As a musician, you have probably come across many music theory concepts that have made you scratch your head. We will be going over one of those topics today: Modes. Modes are a set of notes that create a unique sound or flavor to a melody or chord progression. They are derived from the major scale, but each starts on a different note within that scale.
First of all, let’s start off with two modes you already know: Ionian and Aeolian. These are simply a fancier way of saying the Major and its Relative Minor Scale. So if you didn’t know you have already been writing in modes, you do now!
The most common modes outside those two would include Dorian and Mixolydian, which are used in a variety of genres, including rock, pop, and jazz. Dorian is a minor mode with a major sixth, which gives it a mysterious and slightly exotic quality. It could also be thought of a major scale that is started on the second note of the scale instead of the first. It’s often used in blues and rock music and can be heard in songs like “Scar Tissue” by Red Hot Chili Peppers and “Smooth” by Santana. Mixolydian is a major mode with a lowered seventh, which creates a bluesy and soulful sound. It’s commonly used in blues, rock, and funk and can be heard in songs like “Sweet Child o’ Mine” by Guns N’ Roses and “Superstition” by Stevie Wonder.
While the Dorian and Mixolydian modes are the most common, there are other modes to explore as well. The Phrygian mode is a minor mode with a lowered second, which is often used in desert soundtracks. The Lydian mode is a major mode with a raised fourth, which creates a dreamy and ethereal sound. The Locrian mode is a minor mode with a lowered second and fifth, which creates a tense and unstable sound.

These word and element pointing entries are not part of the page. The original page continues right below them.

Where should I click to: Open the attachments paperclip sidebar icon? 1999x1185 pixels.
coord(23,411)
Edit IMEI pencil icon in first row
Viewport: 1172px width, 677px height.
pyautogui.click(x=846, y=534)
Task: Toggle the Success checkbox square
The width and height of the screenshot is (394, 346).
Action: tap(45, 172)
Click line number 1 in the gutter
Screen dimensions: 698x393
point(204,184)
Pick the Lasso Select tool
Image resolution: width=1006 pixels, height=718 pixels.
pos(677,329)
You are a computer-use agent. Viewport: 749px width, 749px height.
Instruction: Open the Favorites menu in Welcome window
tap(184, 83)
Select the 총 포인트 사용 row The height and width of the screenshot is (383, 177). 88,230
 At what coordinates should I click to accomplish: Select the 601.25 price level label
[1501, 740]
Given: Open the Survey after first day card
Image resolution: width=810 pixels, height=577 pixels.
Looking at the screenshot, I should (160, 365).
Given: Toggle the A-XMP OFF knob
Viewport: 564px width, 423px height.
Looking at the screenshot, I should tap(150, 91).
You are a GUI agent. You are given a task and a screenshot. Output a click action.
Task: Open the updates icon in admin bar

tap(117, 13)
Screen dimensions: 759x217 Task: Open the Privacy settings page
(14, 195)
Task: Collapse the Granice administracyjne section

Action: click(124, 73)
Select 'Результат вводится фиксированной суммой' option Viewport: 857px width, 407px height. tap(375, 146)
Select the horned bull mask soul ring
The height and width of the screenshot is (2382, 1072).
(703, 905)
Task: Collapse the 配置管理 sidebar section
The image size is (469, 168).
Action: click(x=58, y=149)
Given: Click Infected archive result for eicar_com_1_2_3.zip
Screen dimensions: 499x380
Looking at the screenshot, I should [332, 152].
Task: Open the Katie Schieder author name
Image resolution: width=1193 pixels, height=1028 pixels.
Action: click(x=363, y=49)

Here is a list of songs that are written in modes other than you major and minor keys:
- “Sweet Child o’ Mine” by Guns N’ Roses – Mixolydian
- “Scarborough Fair” by Simon & Garfunkel – Dorian
- “Maneater” by Hall & Oates – Phrygian
- “Blackbird” by The Beatles – Lydian
- “Army of Me” by Björk – Locrian
Overall, modes can add depth and complexity to your music, allowing you to explore new sounds and flavors. Don’t be afraid to experiment and play around with different modes to find the ones that work best for your music. With a little practice and experimentation, you can start incorporating modes into your songs and take your music to the next level.